LISTED ENTRIES:
-=-=-

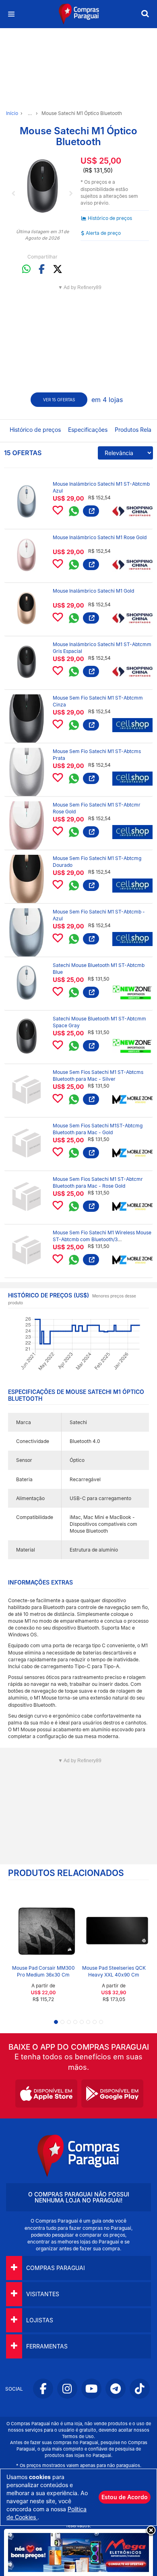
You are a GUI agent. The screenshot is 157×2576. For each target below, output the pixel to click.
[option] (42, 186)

-=-=-

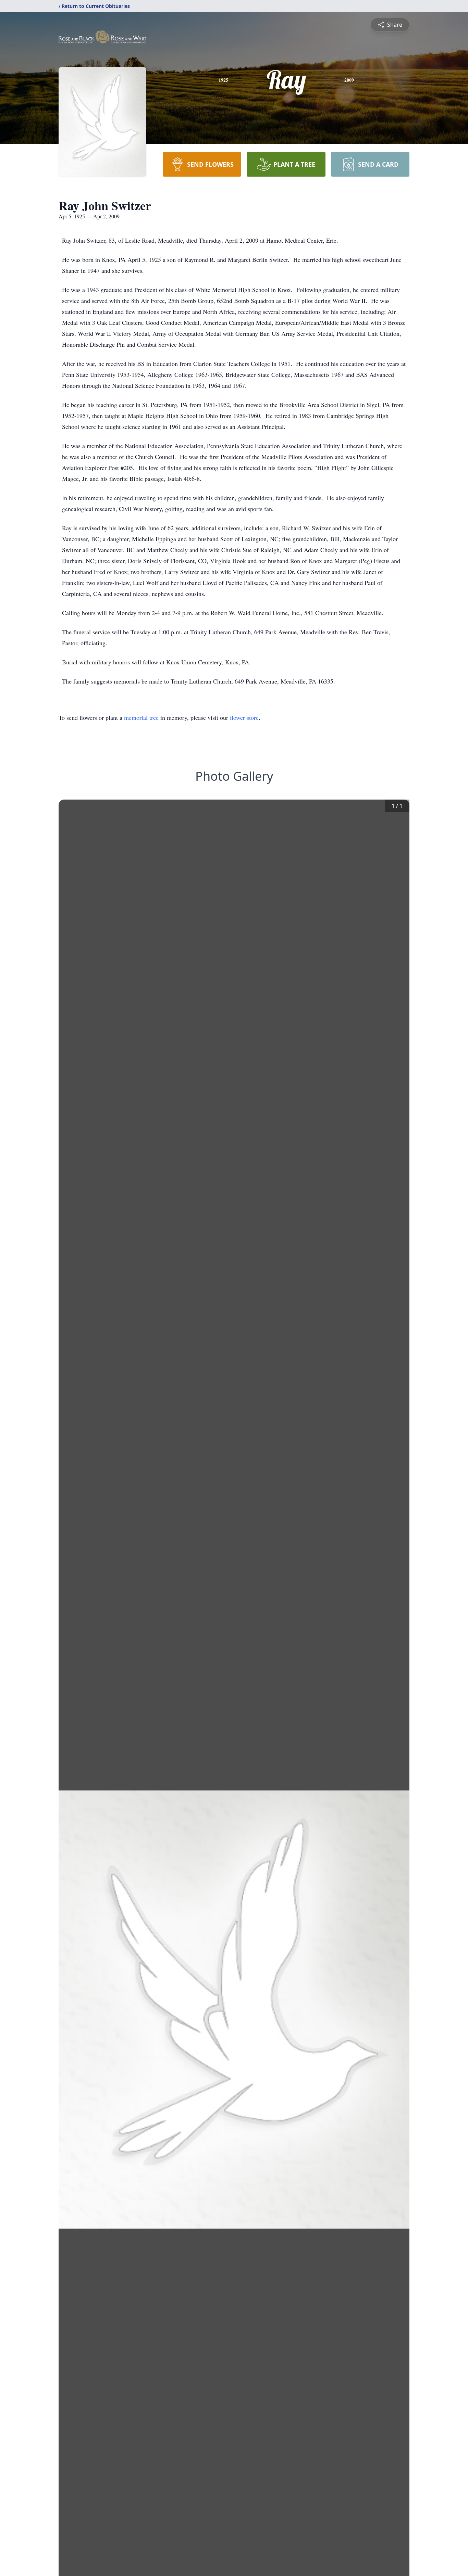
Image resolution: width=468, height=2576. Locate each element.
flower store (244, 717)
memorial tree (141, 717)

-=-=-

WORK TO BE COMPLETED: Look above for the line with "Image resolution: width=468, height=2576." and the line with "memorial tree (141, 717)", and reproduce exactly those two lines plus every line between, nothing more.

RESPONSE TO THE EXERCISE:
Image resolution: width=468, height=2576. Locate each element.
flower store (244, 717)
memorial tree (141, 717)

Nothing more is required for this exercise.